The information as to whether Mainland women would go back to the Mainland or
stay in Hong Kong after they had given birth in Hong Kong was not collected in
the abovementioned surveys.
(b) and (d) As mentioned above, it is the Government's policy to ensure that
Hong Kong residents are given proper and adequate obstetric services. The
healthcare of local pregnant women should not be compromised under any
circumstances. The existing booking system in place in public hospitals can
ensure the local pregnant women have priority in using obstetric services.
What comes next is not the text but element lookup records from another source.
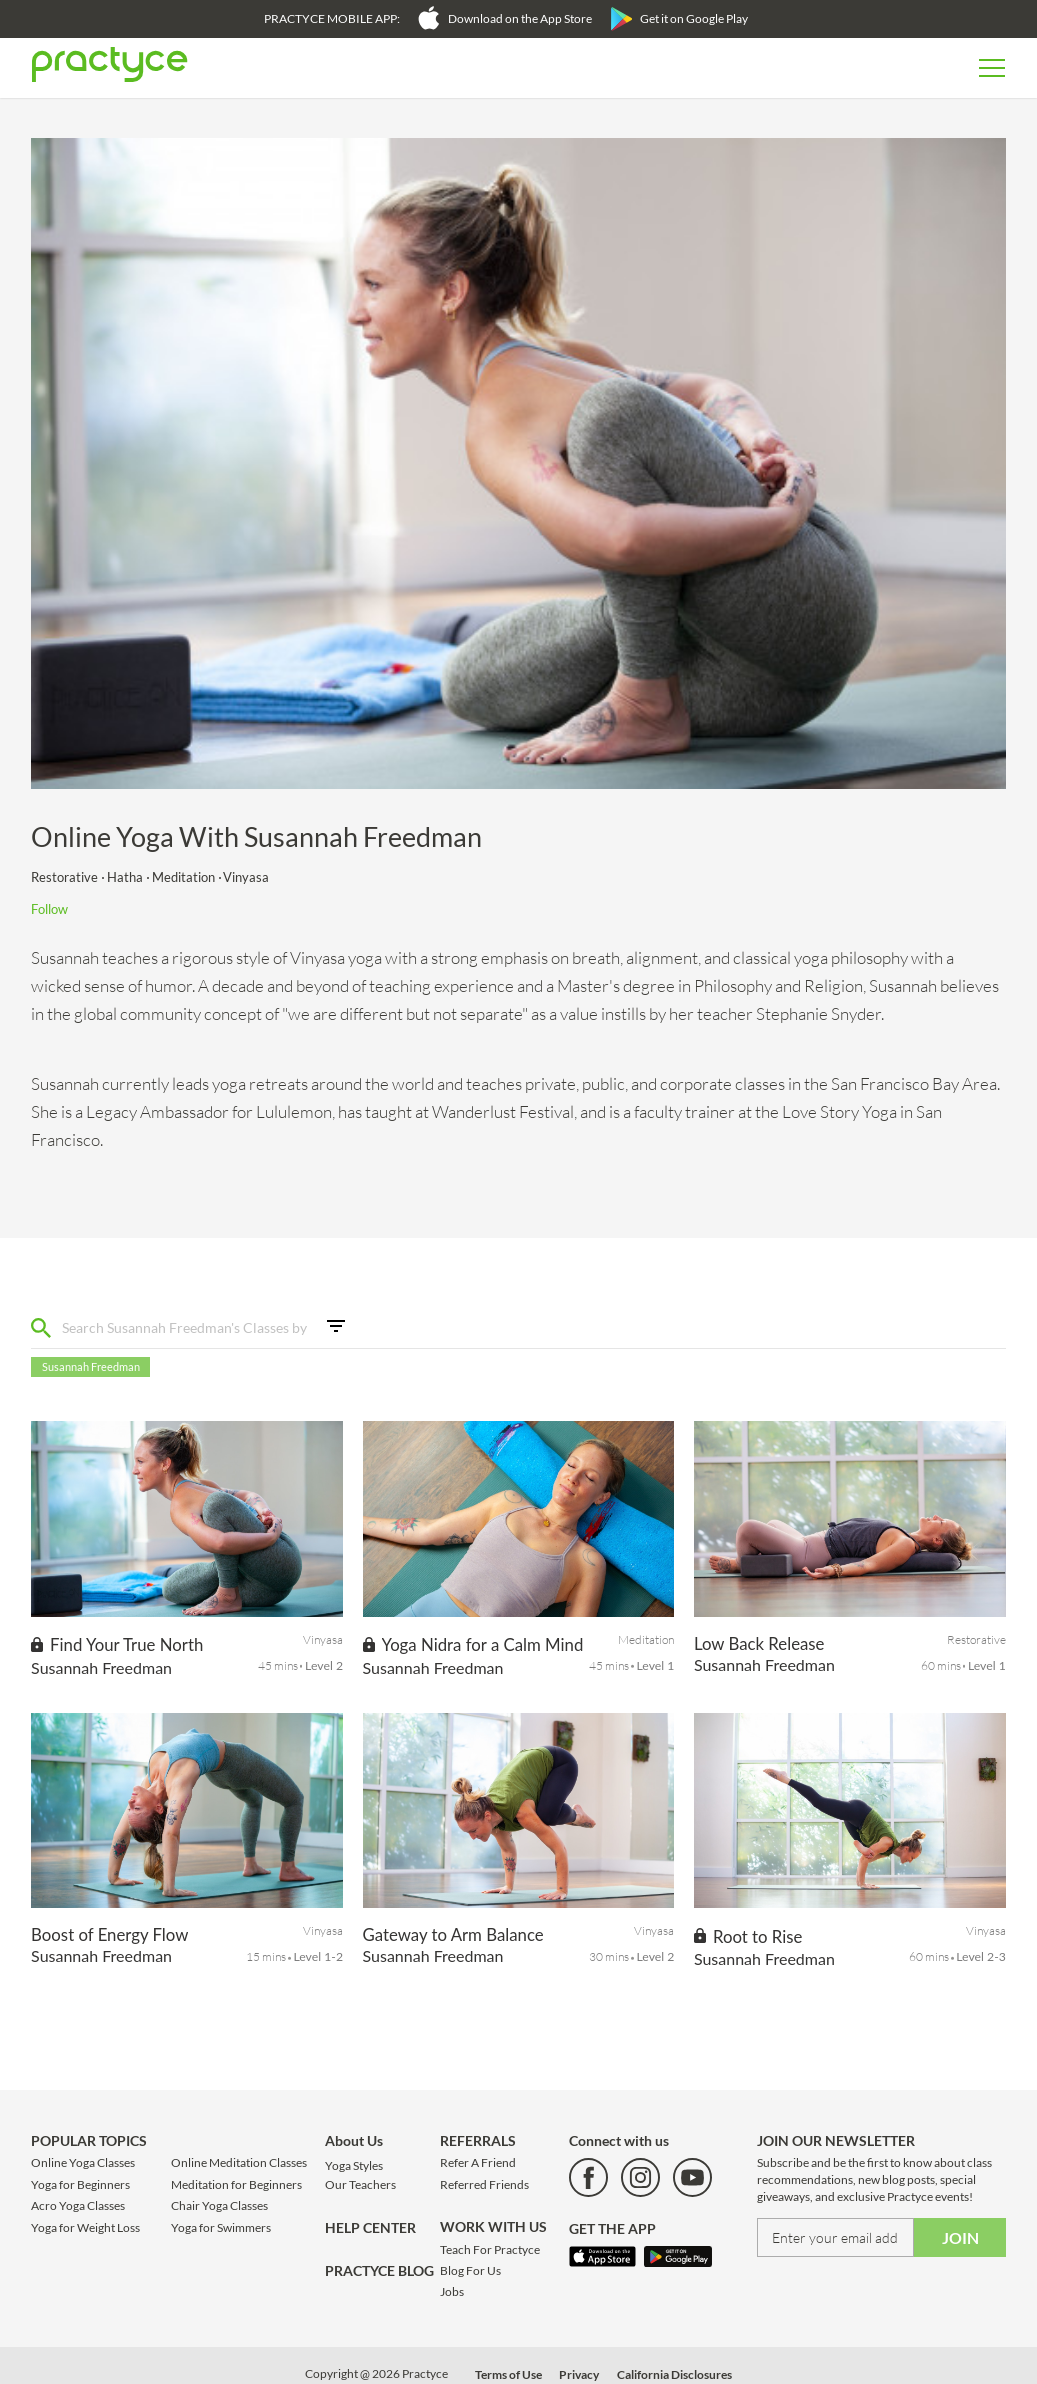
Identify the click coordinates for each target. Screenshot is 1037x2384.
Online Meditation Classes (239, 2162)
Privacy (579, 2374)
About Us (354, 2140)
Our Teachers (360, 2184)
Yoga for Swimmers (221, 2227)
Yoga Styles (354, 2165)
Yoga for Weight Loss (85, 2227)
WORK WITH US (493, 2226)
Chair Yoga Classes (219, 2205)
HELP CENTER (370, 2227)
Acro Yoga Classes (78, 2205)
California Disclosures (674, 2374)
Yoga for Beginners (80, 2184)
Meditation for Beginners (236, 2184)
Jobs (452, 2291)
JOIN (960, 2237)
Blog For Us (470, 2270)
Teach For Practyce (490, 2249)
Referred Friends (484, 2184)
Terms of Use (508, 2374)
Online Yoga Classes (83, 2162)
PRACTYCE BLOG (379, 2270)
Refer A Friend (478, 2162)
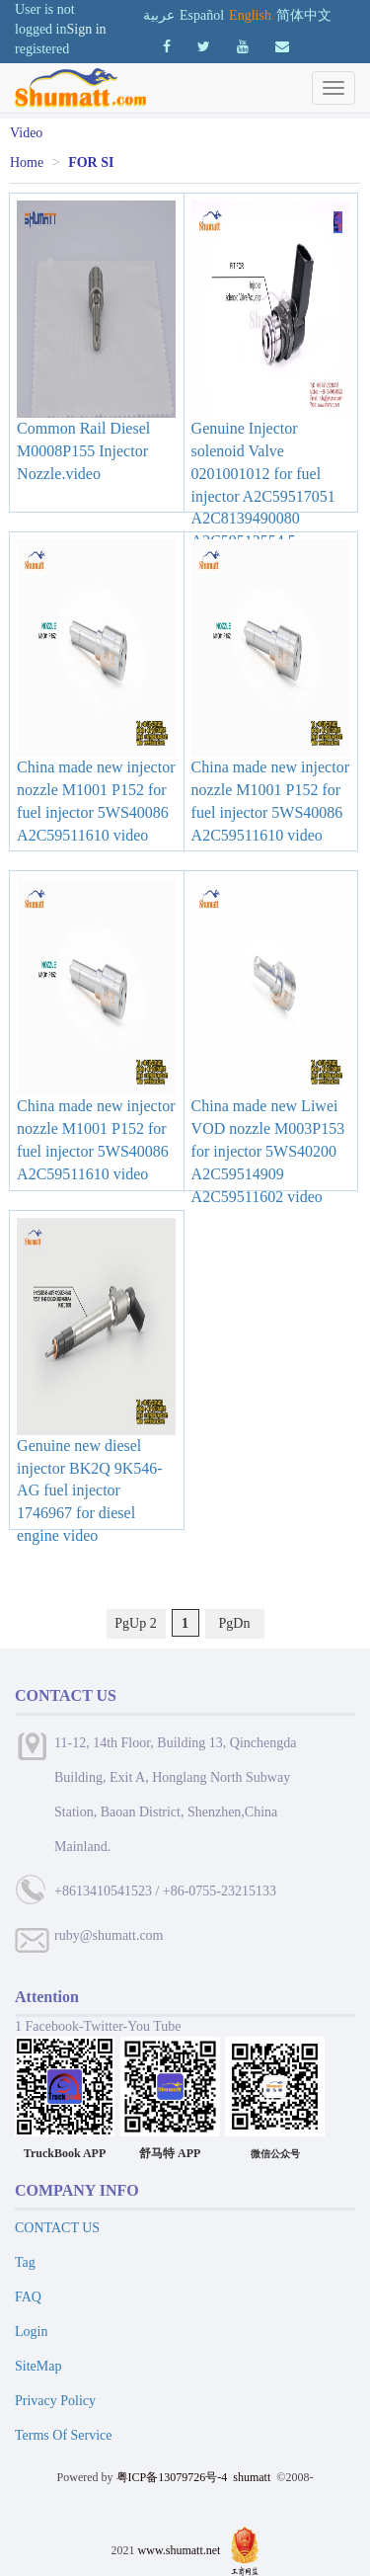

We are now discussing with the public and private hospitals the measures to
limit the use of obstetric services by non-local women. HA will take into
account Hong Kong's birth rate and trend, the number of non-local pregnant women
giving birth in Hong Kong, the demand and supply of healthcare professionals and
the supporting hardware; and suitably adjust the capacity of obstetric service
of public hospitals when necessary. Meanwhile, the private hospitals have agreed
not to expand their maternity services in the short term. HA and the private
hospitals will also review their respective training programmes for nurses at
obstetric and neonatal services to ensure they can cope with the demand of our
community in the medium and long term.
(c) The number of deliveries in public hospitals of HA in 2008 to 2010, and the
comparison of year-on-year changes are set out at Annex B.